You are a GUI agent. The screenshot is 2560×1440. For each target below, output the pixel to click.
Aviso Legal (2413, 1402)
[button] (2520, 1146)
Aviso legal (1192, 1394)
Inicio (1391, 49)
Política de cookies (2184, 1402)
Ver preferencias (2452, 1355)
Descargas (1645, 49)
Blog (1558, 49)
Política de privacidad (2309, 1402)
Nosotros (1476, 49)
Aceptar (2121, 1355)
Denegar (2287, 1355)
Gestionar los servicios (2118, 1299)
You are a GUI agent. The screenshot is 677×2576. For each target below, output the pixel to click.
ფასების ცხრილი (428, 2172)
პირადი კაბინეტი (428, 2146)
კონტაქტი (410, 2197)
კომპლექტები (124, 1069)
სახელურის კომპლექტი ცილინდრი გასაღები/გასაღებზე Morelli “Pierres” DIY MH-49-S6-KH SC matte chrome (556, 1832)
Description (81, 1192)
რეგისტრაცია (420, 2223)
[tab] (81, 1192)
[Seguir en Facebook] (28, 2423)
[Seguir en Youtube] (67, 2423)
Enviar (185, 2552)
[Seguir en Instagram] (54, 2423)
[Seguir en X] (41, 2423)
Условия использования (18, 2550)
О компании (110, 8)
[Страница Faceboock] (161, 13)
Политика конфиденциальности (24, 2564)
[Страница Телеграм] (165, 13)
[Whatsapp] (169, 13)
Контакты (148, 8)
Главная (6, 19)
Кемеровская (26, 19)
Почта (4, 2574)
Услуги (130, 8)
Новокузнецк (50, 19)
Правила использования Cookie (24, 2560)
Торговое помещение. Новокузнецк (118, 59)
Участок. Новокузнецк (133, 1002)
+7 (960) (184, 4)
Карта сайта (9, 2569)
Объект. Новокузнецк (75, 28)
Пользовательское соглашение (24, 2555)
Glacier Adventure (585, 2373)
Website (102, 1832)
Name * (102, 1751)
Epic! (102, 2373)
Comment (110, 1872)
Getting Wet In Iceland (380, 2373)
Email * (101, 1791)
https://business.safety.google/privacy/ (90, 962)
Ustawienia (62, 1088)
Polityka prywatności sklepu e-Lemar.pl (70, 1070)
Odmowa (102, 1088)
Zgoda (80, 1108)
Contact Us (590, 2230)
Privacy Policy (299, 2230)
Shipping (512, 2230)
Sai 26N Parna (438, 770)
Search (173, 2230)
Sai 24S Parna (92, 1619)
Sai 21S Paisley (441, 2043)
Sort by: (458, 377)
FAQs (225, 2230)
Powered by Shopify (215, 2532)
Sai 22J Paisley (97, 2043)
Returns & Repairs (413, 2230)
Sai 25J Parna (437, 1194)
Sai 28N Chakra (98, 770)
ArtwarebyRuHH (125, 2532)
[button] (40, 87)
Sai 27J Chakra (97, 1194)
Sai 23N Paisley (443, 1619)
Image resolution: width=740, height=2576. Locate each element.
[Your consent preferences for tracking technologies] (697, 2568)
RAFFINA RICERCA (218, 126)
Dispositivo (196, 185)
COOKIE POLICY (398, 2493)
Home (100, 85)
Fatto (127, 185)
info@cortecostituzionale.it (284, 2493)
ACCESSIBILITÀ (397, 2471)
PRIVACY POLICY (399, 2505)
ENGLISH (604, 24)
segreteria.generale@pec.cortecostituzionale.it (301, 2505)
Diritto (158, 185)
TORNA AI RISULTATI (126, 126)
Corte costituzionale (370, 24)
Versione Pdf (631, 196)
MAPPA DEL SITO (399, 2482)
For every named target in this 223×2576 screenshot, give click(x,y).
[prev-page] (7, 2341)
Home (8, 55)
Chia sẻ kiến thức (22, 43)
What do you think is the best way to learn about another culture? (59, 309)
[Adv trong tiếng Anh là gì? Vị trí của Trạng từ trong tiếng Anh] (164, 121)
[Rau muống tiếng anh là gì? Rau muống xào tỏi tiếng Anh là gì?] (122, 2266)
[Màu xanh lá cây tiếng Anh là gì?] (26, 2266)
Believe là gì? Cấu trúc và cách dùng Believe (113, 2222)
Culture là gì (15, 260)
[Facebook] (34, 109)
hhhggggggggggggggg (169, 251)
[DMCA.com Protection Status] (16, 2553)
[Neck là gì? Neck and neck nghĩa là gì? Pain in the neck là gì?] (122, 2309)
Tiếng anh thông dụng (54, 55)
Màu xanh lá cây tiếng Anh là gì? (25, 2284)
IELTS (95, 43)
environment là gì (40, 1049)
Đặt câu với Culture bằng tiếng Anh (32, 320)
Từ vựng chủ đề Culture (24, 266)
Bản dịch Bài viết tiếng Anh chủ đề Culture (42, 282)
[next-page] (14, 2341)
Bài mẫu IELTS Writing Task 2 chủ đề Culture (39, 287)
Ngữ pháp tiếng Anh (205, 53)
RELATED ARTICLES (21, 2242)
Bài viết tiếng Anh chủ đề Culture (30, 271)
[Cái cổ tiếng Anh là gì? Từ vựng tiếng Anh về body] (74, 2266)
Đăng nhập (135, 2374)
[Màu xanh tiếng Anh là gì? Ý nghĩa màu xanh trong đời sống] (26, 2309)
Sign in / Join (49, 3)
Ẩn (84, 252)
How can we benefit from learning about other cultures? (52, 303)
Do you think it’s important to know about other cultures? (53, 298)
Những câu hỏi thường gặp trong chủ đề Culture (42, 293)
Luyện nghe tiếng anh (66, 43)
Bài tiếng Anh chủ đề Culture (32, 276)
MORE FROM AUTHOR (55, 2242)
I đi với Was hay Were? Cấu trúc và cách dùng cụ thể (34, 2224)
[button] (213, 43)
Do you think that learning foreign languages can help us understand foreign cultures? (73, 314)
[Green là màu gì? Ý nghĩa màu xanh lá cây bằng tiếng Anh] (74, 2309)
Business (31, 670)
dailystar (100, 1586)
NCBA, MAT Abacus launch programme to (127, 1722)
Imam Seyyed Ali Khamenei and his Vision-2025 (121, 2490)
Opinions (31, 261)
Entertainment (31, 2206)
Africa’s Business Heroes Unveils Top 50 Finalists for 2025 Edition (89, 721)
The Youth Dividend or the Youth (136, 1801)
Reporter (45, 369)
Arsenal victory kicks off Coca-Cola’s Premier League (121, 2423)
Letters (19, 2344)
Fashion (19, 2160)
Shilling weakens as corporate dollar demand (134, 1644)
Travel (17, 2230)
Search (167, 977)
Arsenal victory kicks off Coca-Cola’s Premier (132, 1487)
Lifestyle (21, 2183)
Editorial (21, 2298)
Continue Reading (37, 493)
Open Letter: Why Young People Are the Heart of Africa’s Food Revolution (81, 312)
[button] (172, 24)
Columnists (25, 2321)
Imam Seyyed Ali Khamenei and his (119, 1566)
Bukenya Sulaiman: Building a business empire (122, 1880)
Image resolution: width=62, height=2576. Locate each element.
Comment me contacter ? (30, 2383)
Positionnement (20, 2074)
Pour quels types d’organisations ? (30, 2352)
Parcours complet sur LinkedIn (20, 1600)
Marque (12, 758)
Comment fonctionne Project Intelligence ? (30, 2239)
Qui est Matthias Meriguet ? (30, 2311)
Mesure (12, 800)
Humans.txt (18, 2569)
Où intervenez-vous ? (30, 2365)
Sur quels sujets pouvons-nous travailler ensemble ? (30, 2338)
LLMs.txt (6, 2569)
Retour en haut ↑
+ + +
## PROBLEM TO SOLVE
Write the whole listing out again. Keep every line exactly as it is.

## TASK RESPONSE
You are a GUI agent. The screenshot is 2560×1440. For each target below, output the pixel to click.
Aviso Legal (2413, 1402)
[button] (2520, 1146)
Aviso legal (1192, 1394)
Inicio (1391, 49)
Política de cookies (2184, 1402)
Ver preferencias (2452, 1355)
Descargas (1645, 49)
Blog (1558, 49)
Política de privacidad (2309, 1402)
Nosotros (1476, 49)
Aceptar (2121, 1355)
Denegar (2287, 1355)
Gestionar los servicios (2118, 1299)
You are a GUI agent. The screenshot is 677×2576. For each target below, output the pixel to click.
ფასების ცხრილი (428, 2172)
პირადი კაბინეტი (428, 2146)
კონტაქტი (410, 2197)
კომპლექტები (124, 1069)
სახელურის კომპლექტი ცილინდრი გასაღები/გასაღებზე Morelli “Pierres” DIY MH-49-S6-KH SC matte chrome (556, 1832)
Description (81, 1192)
რეგისტრაცია (420, 2223)
[tab] (81, 1192)
[Seguir en Facebook] (28, 2423)
[Seguir en Youtube] (67, 2423)
Enviar (185, 2552)
[Seguir en Instagram] (54, 2423)
[Seguir en X] (41, 2423)
Условия использования (18, 2550)
О компании (110, 8)
[Страница Faceboock] (161, 13)
Политика конфиденциальности (24, 2564)
[Страница Телеграм] (165, 13)
[Whatsapp] (169, 13)
Контакты (148, 8)
Главная (6, 19)
Кемеровская (26, 19)
Почта (4, 2574)
Услуги (130, 8)
Новокузнецк (50, 19)
Правила использования Cookie (24, 2560)
Торговое помещение. Новокузнецк (118, 59)
Участок. Новокузнецк (133, 1002)
+7 (960) (184, 4)
Карта сайта (9, 2569)
Объект. Новокузнецк (75, 28)
Пользовательское соглашение (24, 2555)
Glacier Adventure (585, 2373)
Website (102, 1832)
Name * (102, 1751)
Epic! (102, 2373)
Comment (110, 1872)
Getting Wet In Iceland (380, 2373)
Email * (101, 1791)
https://business.safety.google/privacy/ (90, 962)
Ustawienia (62, 1088)
Polityka prywatności sklepu e-Lemar.pl (70, 1070)
Odmowa (102, 1088)
Zgoda (80, 1108)
Contact Us (590, 2230)
Privacy Policy (299, 2230)
Shipping (512, 2230)
Sai 26N Parna (438, 770)
Search (173, 2230)
Sai 24S Parna (92, 1619)
Sai 21S Paisley (441, 2043)
Sort by: (458, 377)
FAQs (225, 2230)
Powered by Shopify (215, 2532)
Sai 22J Paisley (97, 2043)
Returns & Repairs (413, 2230)
Sai 25J Parna (437, 1194)
Sai 28N Chakra (98, 770)
ArtwarebyRuHH (125, 2532)
[button] (40, 87)
Sai 27J Chakra (97, 1194)
Sai 23N Paisley (443, 1619)
Image resolution: width=740, height=2576. Locate each element.
[Your consent preferences for tracking technologies] (697, 2568)
RAFFINA RICERCA (218, 126)
Dispositivo (196, 185)
COOKIE POLICY (398, 2493)
Home (100, 85)
Fatto (127, 185)
info@cortecostituzionale.it (284, 2493)
ACCESSIBILITÀ (397, 2471)
PRIVACY POLICY (399, 2505)
ENGLISH (604, 24)
segreteria.generale@pec.cortecostituzionale.it (301, 2505)
Diritto (158, 185)
TORNA AI RISULTATI (126, 126)
Corte costituzionale (370, 24)
Versione Pdf (631, 196)
MAPPA DEL SITO (399, 2482)
For every named target in this 223×2576 screenshot, give click(x,y).
[prev-page] (7, 2341)
Home (8, 55)
Chia sẻ kiến thức (22, 43)
What do you think is the best way to learn about another culture? (59, 309)
[Adv trong tiếng Anh là gì? Vị trí của Trạng từ trong tiếng Anh] (164, 121)
[Rau muống tiếng anh là gì? Rau muống xào tỏi tiếng Anh là gì?] (122, 2266)
[Màu xanh lá cây tiếng Anh là gì?] (26, 2266)
Believe là gì? Cấu trúc và cách dùng Believe (113, 2222)
Culture là gì (15, 260)
[Facebook] (34, 109)
hhhggggggggggggggg (169, 251)
[DMCA.com Protection Status] (16, 2553)
[Neck là gì? Neck and neck nghĩa là gì? Pain in the neck là gì?] (122, 2309)
Tiếng anh thông dụng (54, 55)
Màu xanh lá cây tiếng Anh là gì? (25, 2284)
IELTS (95, 43)
environment là gì (40, 1049)
Đặt câu với Culture bằng tiếng Anh (32, 320)
Từ vựng chủ đề Culture (24, 266)
Bản dịch Bài viết tiếng Anh chủ đề Culture (42, 282)
[next-page] (14, 2341)
Bài mẫu IELTS Writing Task 2 chủ đề Culture (39, 287)
Ngữ pháp tiếng Anh (205, 53)
RELATED ARTICLES (21, 2242)
Bài viết tiếng Anh chủ đề Culture (30, 271)
[Cái cổ tiếng Anh là gì? Từ vựng tiếng Anh về body] (74, 2266)
Đăng nhập (135, 2374)
[Màu xanh tiếng Anh là gì? Ý nghĩa màu xanh trong đời sống] (26, 2309)
Sign in / Join (49, 3)
Ẩn (84, 252)
How can we benefit from learning about other cultures? (52, 303)
Do you think it’s important to know about other cultures? (53, 298)
Những câu hỏi thường gặp trong chủ đề Culture (42, 293)
Luyện nghe tiếng anh (66, 43)
Bài tiếng Anh chủ đề Culture (32, 276)
MORE FROM AUTHOR (55, 2242)
I đi với Was hay Were? Cấu trúc và cách dùng cụ thể (34, 2224)
[button] (213, 43)
Do you think that learning foreign languages can help us understand foreign cultures? (73, 314)
[Green là màu gì? Ý nghĩa màu xanh lá cây bằng tiếng Anh] (74, 2309)
Business (31, 670)
dailystar (100, 1586)
NCBA, MAT Abacus launch programme to (127, 1722)
Imam Seyyed Ali Khamenei and his Vision-2025 (121, 2490)
Opinions (31, 261)
Entertainment (31, 2206)
Africa’s Business Heroes Unveils Top 50 Finalists for 2025 Edition (89, 721)
The Youth Dividend or the Youth (136, 1801)
Reporter (45, 369)
Arsenal victory kicks off Coca-Cola’s Premier League (121, 2423)
Letters (19, 2344)
Fashion (19, 2160)
Shilling weakens as corporate dollar demand (134, 1644)
Travel (17, 2230)
Search (167, 977)
Arsenal victory kicks off Coca-Cola’s Premier (132, 1487)
Lifestyle (21, 2183)
Editorial (21, 2298)
Continue Reading (37, 493)
Open Letter: Why Young People Are the Heart of Africa’s Food Revolution (81, 312)
[button] (172, 24)
Columnists (25, 2321)
Imam Seyyed Ali Khamenei and his (119, 1566)
Bukenya Sulaiman: Building a business empire (122, 1880)
Image resolution: width=62, height=2576. Locate each element.
Comment me contacter ? (30, 2383)
Positionnement (20, 2074)
Pour quels types d’organisations ? (30, 2352)
Parcours complet sur LinkedIn (20, 1600)
Marque (12, 758)
Comment fonctionne Project Intelligence ? (30, 2239)
Qui est Matthias Meriguet ? (30, 2311)
Mesure (12, 800)
Humans.txt (18, 2569)
Où intervenez-vous ? (30, 2365)
Sur quels sujets pouvons-nous travailler ensemble ? (30, 2338)
LLMs.txt (6, 2569)
Retour en haut ↑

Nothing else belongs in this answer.